* _EXERCISE PROMPT_
Which lines of the records hold the string "height"? Report only how many of them there are.

··· ENTRIES SHOWN ···

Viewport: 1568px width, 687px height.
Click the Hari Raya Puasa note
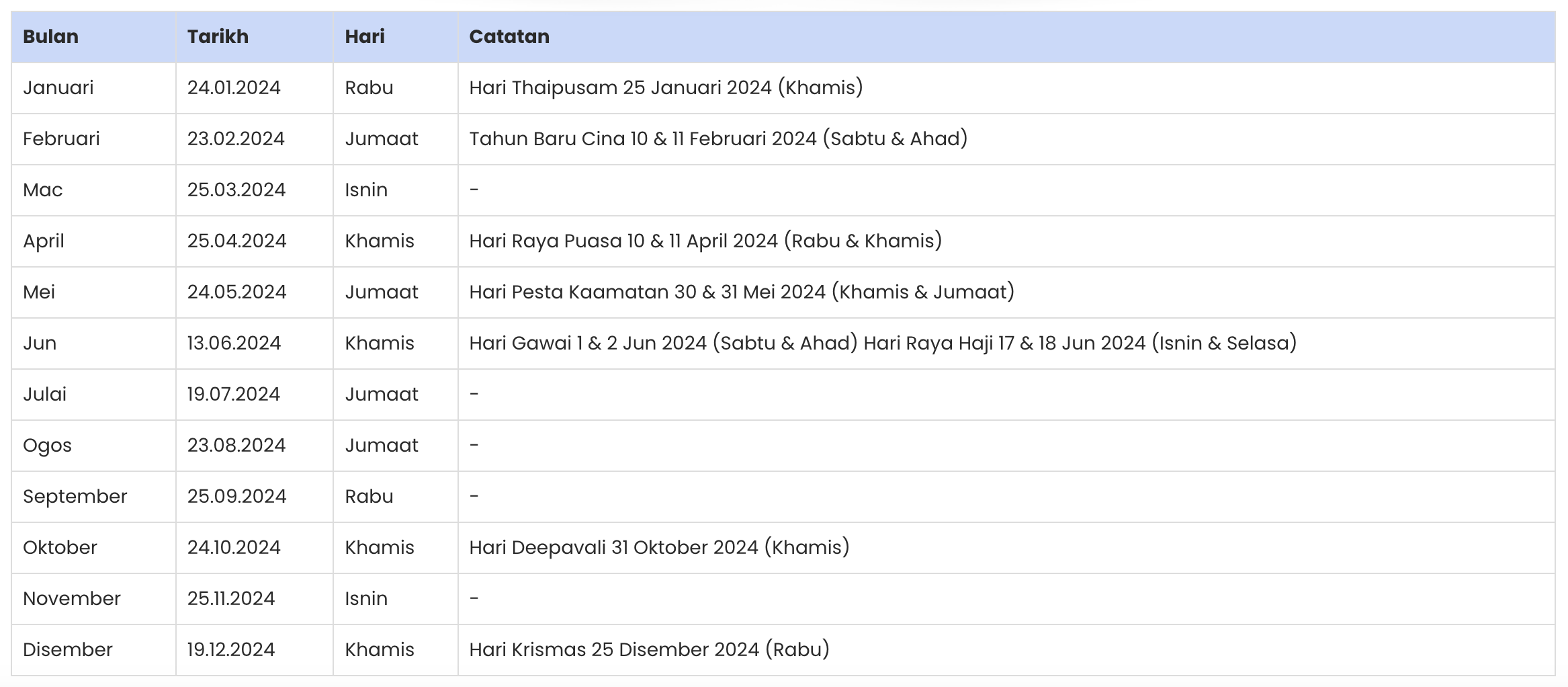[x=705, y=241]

···
··· ENTRIES SHOWN ···

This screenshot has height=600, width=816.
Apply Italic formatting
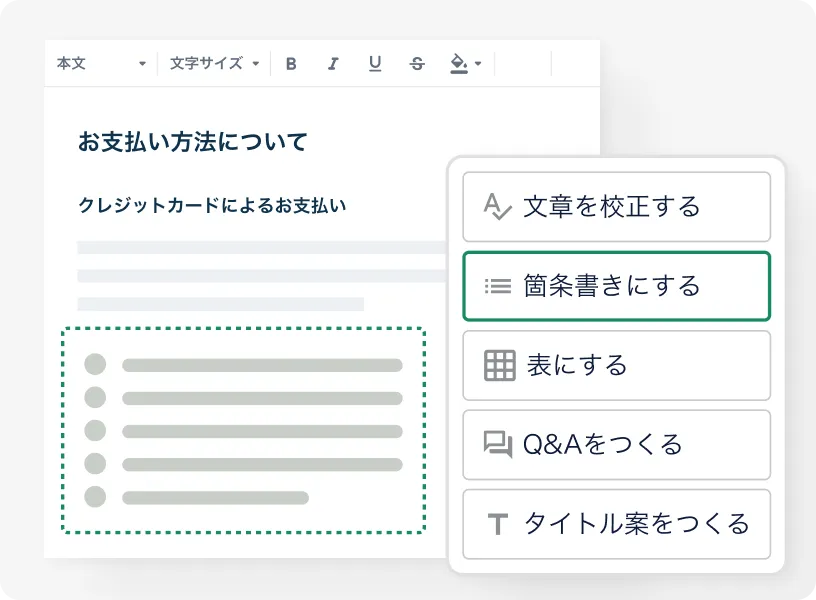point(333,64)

···

* _RESULT FOR THIS EXERCISE_
2